To do: Count the rows below that contain the string "height", matching case exactly, and give only that number.
□ □ □ □
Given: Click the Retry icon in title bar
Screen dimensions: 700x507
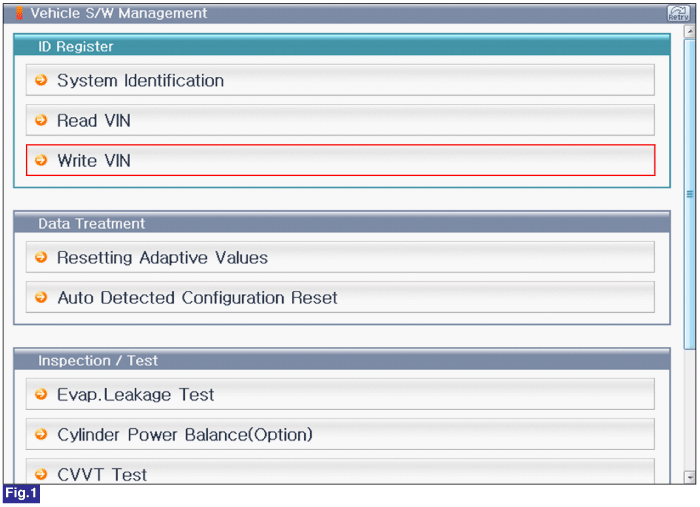Looking at the screenshot, I should click(x=678, y=13).
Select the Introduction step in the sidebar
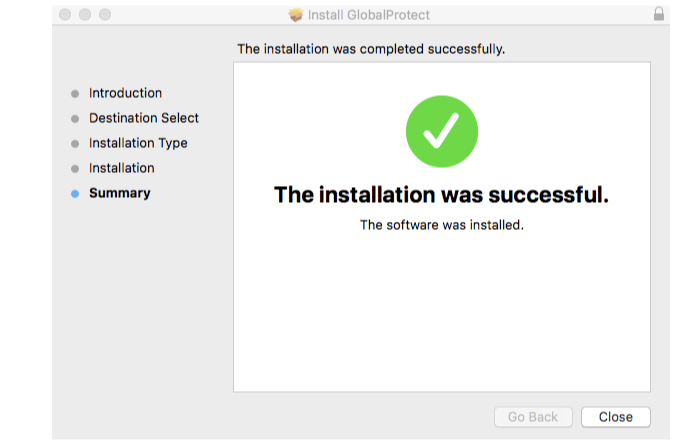 125,93
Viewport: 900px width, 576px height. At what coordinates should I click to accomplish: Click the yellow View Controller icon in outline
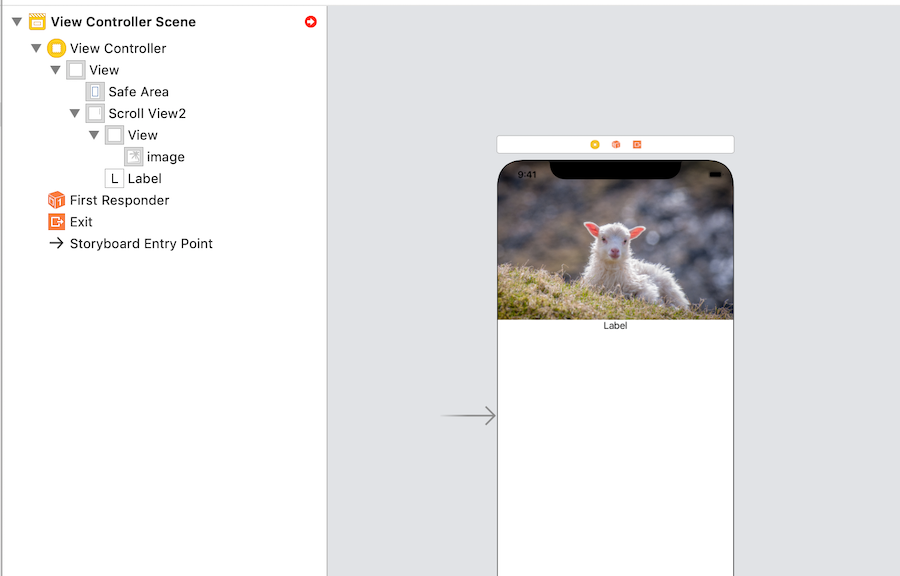coord(58,48)
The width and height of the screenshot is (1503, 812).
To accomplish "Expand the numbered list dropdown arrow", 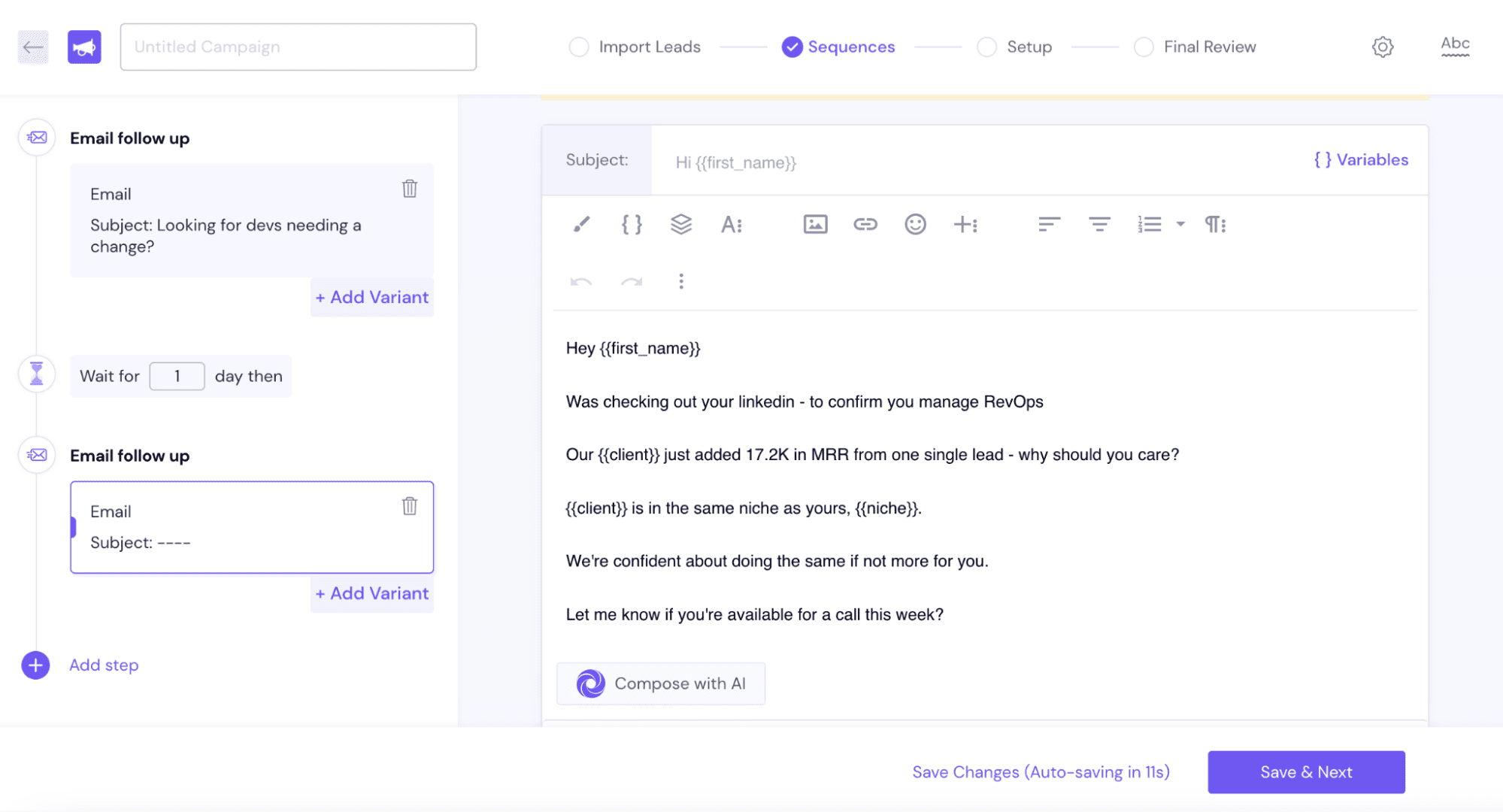I will 1180,224.
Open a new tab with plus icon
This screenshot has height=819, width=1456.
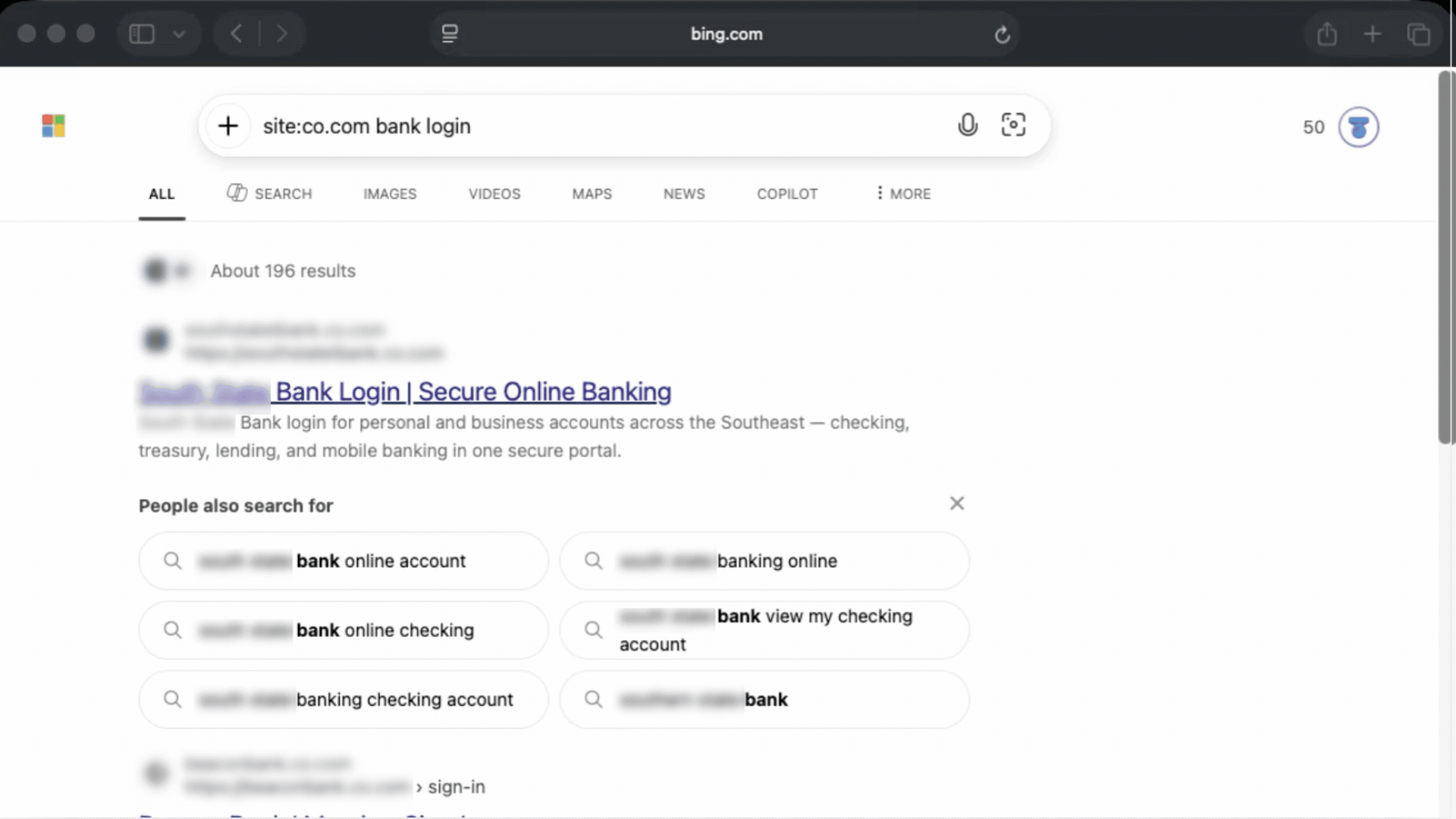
□ □ □ □
Task answer: 3